DATA
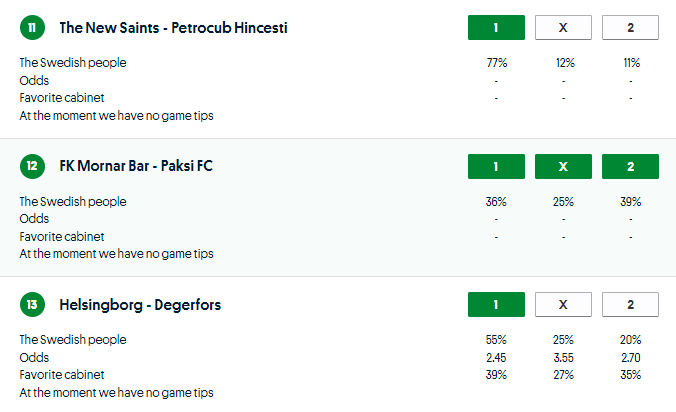This screenshot has height=412, width=676.
Task: Deselect 1 for FK Mornar Bar match
Action: (x=496, y=166)
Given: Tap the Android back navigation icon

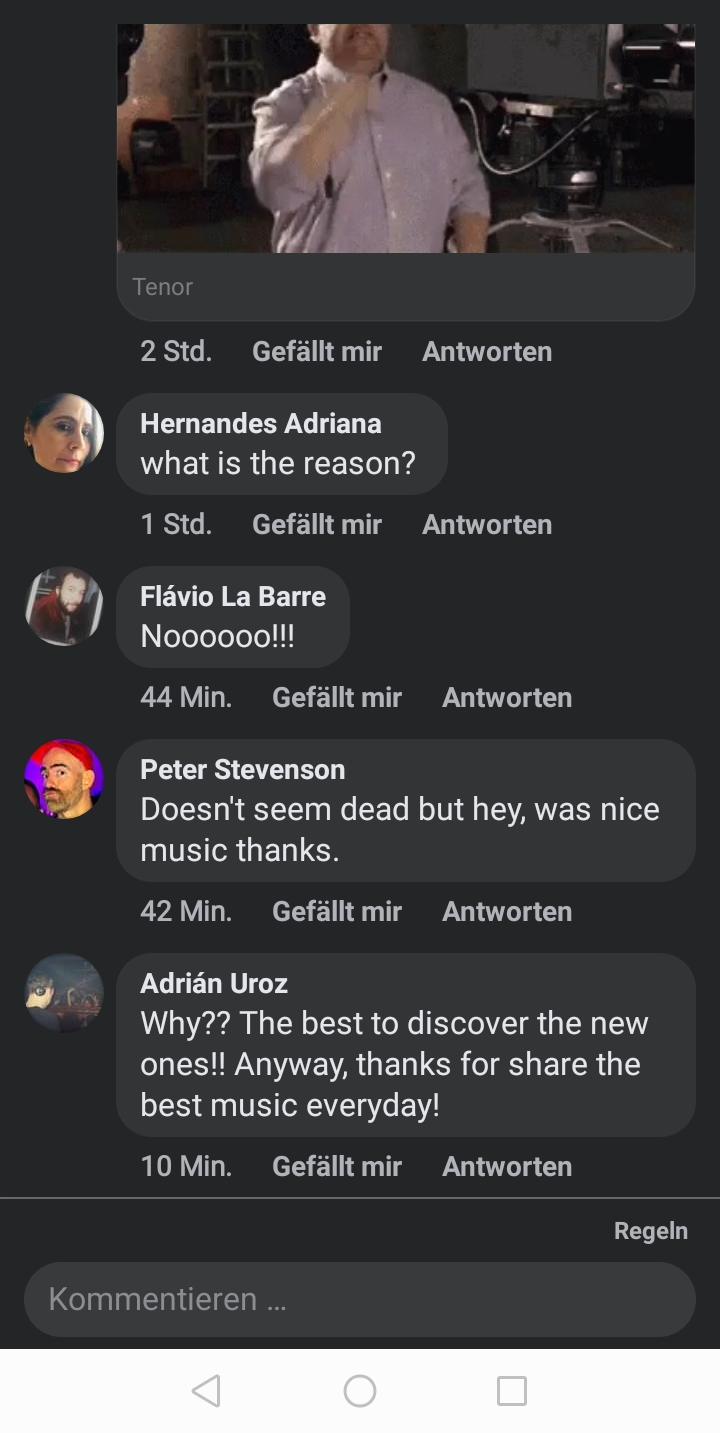Looking at the screenshot, I should pyautogui.click(x=206, y=1391).
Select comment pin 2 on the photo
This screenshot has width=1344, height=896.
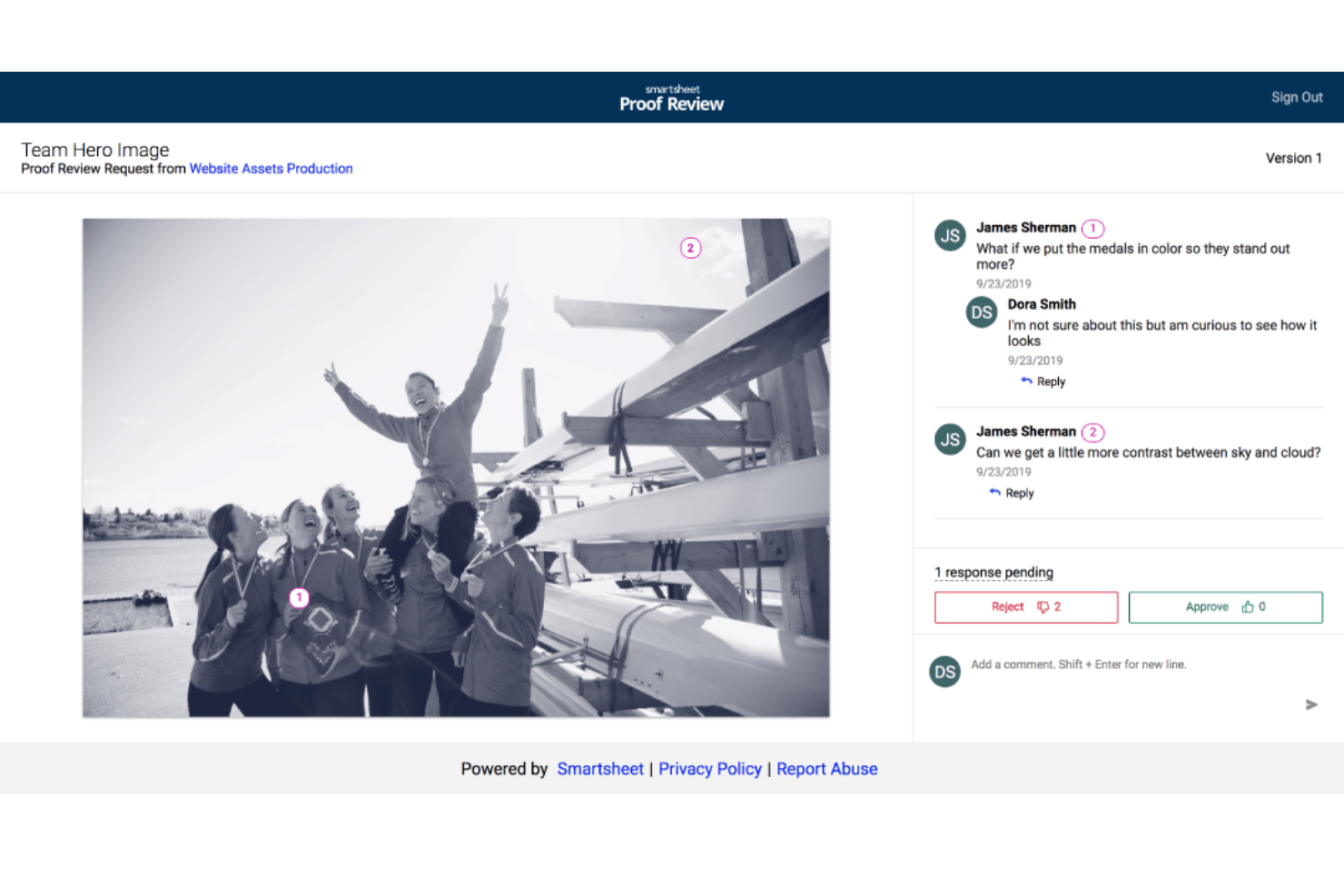[690, 247]
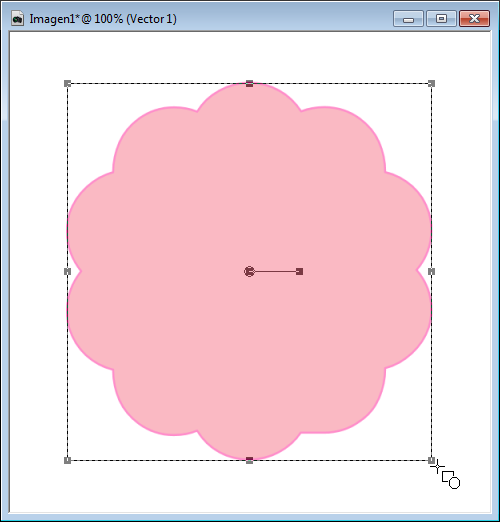Click the top-center selection handle
Screen dimensions: 500x522
pyautogui.click(x=249, y=83)
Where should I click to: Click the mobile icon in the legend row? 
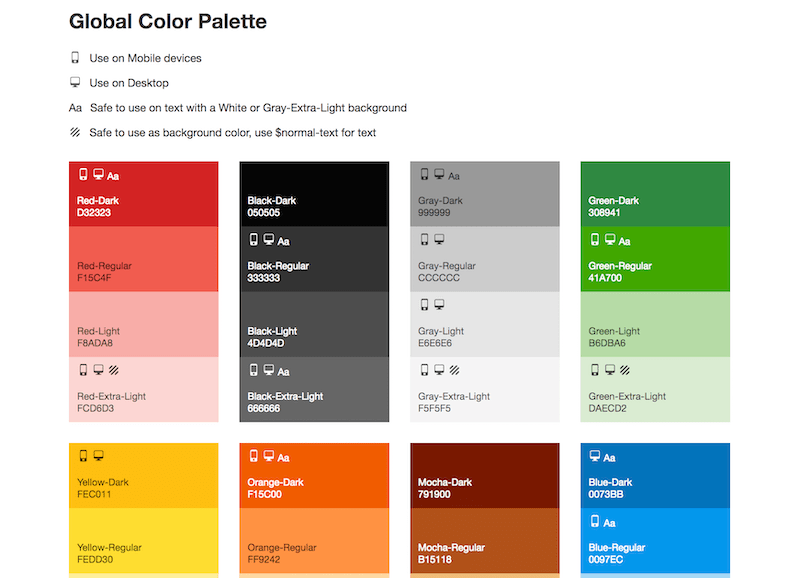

EXERCISE GOAL
Reproduce every line of the records above word for word, leaving out the pictures.

RESPONSE TO THE TASK
This screenshot has height=412, width=676.
Task: Deselect 1 for FK Mornar Bar match
Action: (x=496, y=166)
Given: Tap the Android back navigation icon

Looking at the screenshot, I should pyautogui.click(x=206, y=1391).
Select comment pin 2 on the photo
This screenshot has width=1344, height=896.
[690, 247]
Click the top-center selection handle
Screen dimensions: 500x522
pyautogui.click(x=249, y=83)
Where should I click to: Click the mobile icon in the legend row? 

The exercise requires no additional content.